(Dataset entries)
------------------------------------------------
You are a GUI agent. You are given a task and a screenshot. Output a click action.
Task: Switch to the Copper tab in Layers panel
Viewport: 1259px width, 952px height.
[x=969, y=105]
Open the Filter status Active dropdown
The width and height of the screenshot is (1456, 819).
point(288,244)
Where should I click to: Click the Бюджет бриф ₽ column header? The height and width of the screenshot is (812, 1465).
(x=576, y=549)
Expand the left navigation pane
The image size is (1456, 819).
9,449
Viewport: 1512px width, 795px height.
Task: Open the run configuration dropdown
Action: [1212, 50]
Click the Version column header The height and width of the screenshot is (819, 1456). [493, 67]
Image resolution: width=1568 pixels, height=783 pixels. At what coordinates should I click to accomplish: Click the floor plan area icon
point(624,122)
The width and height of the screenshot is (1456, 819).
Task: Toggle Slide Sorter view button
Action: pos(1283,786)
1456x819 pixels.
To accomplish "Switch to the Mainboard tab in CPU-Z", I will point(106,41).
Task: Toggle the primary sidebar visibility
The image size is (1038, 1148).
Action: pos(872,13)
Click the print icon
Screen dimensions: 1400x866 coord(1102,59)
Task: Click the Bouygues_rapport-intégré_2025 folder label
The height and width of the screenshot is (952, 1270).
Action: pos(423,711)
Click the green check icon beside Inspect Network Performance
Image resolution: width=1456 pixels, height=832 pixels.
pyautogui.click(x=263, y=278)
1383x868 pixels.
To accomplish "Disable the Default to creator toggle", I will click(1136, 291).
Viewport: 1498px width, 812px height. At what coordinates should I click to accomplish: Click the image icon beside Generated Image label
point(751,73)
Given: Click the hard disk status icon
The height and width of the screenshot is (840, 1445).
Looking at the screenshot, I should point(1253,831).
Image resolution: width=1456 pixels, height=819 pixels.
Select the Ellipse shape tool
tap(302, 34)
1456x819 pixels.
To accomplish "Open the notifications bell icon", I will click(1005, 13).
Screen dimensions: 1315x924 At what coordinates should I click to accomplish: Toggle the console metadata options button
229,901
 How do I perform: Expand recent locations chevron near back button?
------------------------------------------------
Task details: Please return all of the entries exactly as they were given.

Solution below:
You are a GUI agent. You are given a task and a screenshot. Output a click action.
Task: Switch to the Copper tab in Layers panel
Viewport: 1259px width, 952px height.
[x=969, y=105]
Open the Filter status Active dropdown
The width and height of the screenshot is (1456, 819).
point(288,244)
Where should I click to: Click the Бюджет бриф ₽ column header? The height and width of the screenshot is (812, 1465).
(x=576, y=549)
Expand the left navigation pane
The image size is (1456, 819).
9,449
Viewport: 1512px width, 795px height.
Task: Open the run configuration dropdown
Action: [1212, 50]
Click the Version column header The height and width of the screenshot is (819, 1456). [493, 67]
Image resolution: width=1568 pixels, height=783 pixels. At what coordinates should I click to accomplish: Click the floor plan area icon
point(624,122)
The width and height of the screenshot is (1456, 819).
Task: Toggle Slide Sorter view button
Action: pos(1283,786)
1456x819 pixels.
To accomplish "Switch to the Mainboard tab in CPU-Z", I will point(106,41).
Task: Toggle the primary sidebar visibility
The image size is (1038, 1148).
Action: pos(872,13)
Click the print icon
Screen dimensions: 1400x866 coord(1102,59)
Task: Click the Bouygues_rapport-intégré_2025 folder label
The height and width of the screenshot is (952, 1270).
Action: pos(423,711)
Click the green check icon beside Inspect Network Performance
Image resolution: width=1456 pixels, height=832 pixels.
pyautogui.click(x=263, y=278)
1383x868 pixels.
To accomplish "Disable the Default to creator toggle", I will click(1136, 291).
Viewport: 1498px width, 812px height. At what coordinates should I click to accomplish: Click the image icon beside Generated Image label
point(751,73)
Given: Click the hard disk status icon
The height and width of the screenshot is (840, 1445).
Looking at the screenshot, I should point(1253,831).
Image resolution: width=1456 pixels, height=819 pixels.
Select the Ellipse shape tool
tap(302, 34)
1456x819 pixels.
To accomplish "Open the notifications bell icon", I will click(1005, 13).
Screen dimensions: 1315x924 At what coordinates should I click to accomplish: Toggle the console metadata options button
229,901
 How do I perform: Expand recent locations chevron near back button?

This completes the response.